Ветер зол и порывист, он дует вдоль опустевшей платформы, унося куда-то на край земли окурки, смятую бумагу и последние листья.

Навстречу ветру идет человек. Он идет бесконечно медленно, хотя, по-видимому, спешит. Он преодолевает пядь за пядью, но все-таки он очень медлен, этот человек. И руку его относит ветром.

Руку его относит ветром, в руке маленький изящный чемоданчик, под рукой сверток, сверток выскальзывает и разворачивается.

Ветер вмиг срывает со свертка газету и обертывает ее вокруг фонарного столба. Кто-нибудь ее потом прочтет.

На свертке еще какая-то, быть может, синяя бумага, а потом еще, другая, вероятно, такого же цвета, а потом еще, несколько иного, но может быть, такого же (точно не скажешь), а потом еще и, кажется, еще, но и она будет сорвана ветром, никто уже не сомневается в этом, и вот уже одни цветные лохмотья, и они унесены ветром.

Но содержимое свертка остается на месте. Нечто смутное, плоское и беззащитное на голом перроне вокзала. Вероятно, книга, набор дисков или что-нибудь еще. Точно не скажешь.

Человек (он наверняка знает, что́ в свертке, но может быть, и нет), человек (все на миг высовываются из своих укрытий и наблюдают за ним), человек (газета должна быть прочитана сегодня же, иначе она устареет), человек (спешите, к тому же она может быть унесена ветром), человек (если это книга, то, вероятно, подарочное издание), человек (такая она огромная), человек (что-нибудь из классики, наверное), человек (такие, как он, всегда носятся с классикой), человек (а если это пластинки, то наверняка Шенберг), человек (впрочем, может и Пендерецкий), человек (такие, как он, всегда якшаются с Шенбергом), человек (с Шенбергом и отчасти с Пендерецким), человек…
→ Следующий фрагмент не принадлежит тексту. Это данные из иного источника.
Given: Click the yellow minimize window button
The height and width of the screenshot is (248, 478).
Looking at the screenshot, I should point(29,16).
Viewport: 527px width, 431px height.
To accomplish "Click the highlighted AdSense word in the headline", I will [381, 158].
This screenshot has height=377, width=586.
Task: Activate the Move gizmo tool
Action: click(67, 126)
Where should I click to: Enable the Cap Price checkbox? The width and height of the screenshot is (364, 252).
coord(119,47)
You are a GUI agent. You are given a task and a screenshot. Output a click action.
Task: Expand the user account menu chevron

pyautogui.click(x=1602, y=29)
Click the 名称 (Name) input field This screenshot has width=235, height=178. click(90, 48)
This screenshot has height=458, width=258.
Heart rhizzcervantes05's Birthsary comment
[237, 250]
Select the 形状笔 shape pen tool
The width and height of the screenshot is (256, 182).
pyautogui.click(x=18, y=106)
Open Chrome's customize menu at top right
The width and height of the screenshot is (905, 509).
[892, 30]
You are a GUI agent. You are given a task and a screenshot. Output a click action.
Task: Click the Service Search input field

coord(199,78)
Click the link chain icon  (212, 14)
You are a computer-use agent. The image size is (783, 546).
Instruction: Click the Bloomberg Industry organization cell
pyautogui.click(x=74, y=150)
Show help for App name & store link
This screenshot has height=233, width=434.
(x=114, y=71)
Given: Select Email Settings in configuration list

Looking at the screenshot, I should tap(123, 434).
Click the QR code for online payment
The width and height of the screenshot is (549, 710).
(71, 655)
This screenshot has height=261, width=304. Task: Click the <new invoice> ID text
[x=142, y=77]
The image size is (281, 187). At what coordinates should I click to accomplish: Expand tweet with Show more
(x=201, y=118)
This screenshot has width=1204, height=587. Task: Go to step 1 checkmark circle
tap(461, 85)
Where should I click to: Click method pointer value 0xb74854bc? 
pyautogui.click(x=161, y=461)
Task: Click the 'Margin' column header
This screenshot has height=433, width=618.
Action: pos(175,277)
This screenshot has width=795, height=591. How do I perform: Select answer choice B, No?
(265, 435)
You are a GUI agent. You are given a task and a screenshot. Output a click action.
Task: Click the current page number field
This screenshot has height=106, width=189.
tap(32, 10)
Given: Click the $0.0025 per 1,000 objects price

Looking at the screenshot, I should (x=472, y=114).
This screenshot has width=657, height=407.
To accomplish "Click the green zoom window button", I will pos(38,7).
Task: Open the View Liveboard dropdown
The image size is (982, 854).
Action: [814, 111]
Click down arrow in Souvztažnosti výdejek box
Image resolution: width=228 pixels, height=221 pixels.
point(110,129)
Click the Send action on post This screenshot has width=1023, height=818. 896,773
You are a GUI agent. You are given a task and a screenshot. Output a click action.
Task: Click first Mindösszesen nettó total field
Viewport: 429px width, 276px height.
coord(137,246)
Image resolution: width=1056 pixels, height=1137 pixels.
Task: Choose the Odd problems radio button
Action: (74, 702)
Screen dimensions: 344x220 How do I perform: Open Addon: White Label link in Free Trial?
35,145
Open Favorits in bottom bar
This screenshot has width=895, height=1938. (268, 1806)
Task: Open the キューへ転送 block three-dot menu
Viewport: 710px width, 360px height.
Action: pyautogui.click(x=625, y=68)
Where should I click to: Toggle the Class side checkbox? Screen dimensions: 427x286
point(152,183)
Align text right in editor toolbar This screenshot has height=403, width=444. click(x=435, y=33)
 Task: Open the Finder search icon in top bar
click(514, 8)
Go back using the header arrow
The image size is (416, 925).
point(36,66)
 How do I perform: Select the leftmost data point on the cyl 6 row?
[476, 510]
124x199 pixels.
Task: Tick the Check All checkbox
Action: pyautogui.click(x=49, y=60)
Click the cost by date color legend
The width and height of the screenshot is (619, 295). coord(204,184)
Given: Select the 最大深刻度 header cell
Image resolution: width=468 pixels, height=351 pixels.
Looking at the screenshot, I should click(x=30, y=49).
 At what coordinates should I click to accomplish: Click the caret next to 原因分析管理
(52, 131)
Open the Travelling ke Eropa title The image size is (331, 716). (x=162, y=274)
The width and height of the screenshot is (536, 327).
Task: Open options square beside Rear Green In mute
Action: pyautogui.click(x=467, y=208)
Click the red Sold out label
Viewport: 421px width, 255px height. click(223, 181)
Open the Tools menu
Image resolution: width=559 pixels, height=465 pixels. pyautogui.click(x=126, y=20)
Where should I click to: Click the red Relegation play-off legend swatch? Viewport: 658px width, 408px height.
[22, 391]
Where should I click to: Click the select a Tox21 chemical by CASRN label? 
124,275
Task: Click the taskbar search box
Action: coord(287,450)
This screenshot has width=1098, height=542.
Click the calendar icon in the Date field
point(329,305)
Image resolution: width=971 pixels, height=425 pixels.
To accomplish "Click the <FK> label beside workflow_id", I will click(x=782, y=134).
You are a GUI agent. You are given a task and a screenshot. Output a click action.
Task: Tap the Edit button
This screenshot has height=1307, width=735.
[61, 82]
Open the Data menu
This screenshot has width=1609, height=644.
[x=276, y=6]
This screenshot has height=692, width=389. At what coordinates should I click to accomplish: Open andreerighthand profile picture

Человек силится нагнуться над своим свертком, но ветер никак не дает ему сделать это, но человек не оставляет попыток, и он беспомощен, этот человек. И надежда оставляет человека.

Он растерянно смотрит на этих людей, шевеля беззвучно губами, и судорожно, как рыба на льду, глотает воздух и беспомощно гребет руками. Вероятно, он просит о помощи, этот человек. Но народ отклоняет просьбы. Кто-то из ожидающих хочет помочь ему, но его удерживают за рукав: зачем?

Сделав еще несколько робких неудачных попыток, получив отказ на свой отчаянный призыв, человек подхватывает свой чемоданчик и снова идет навстречу ветру.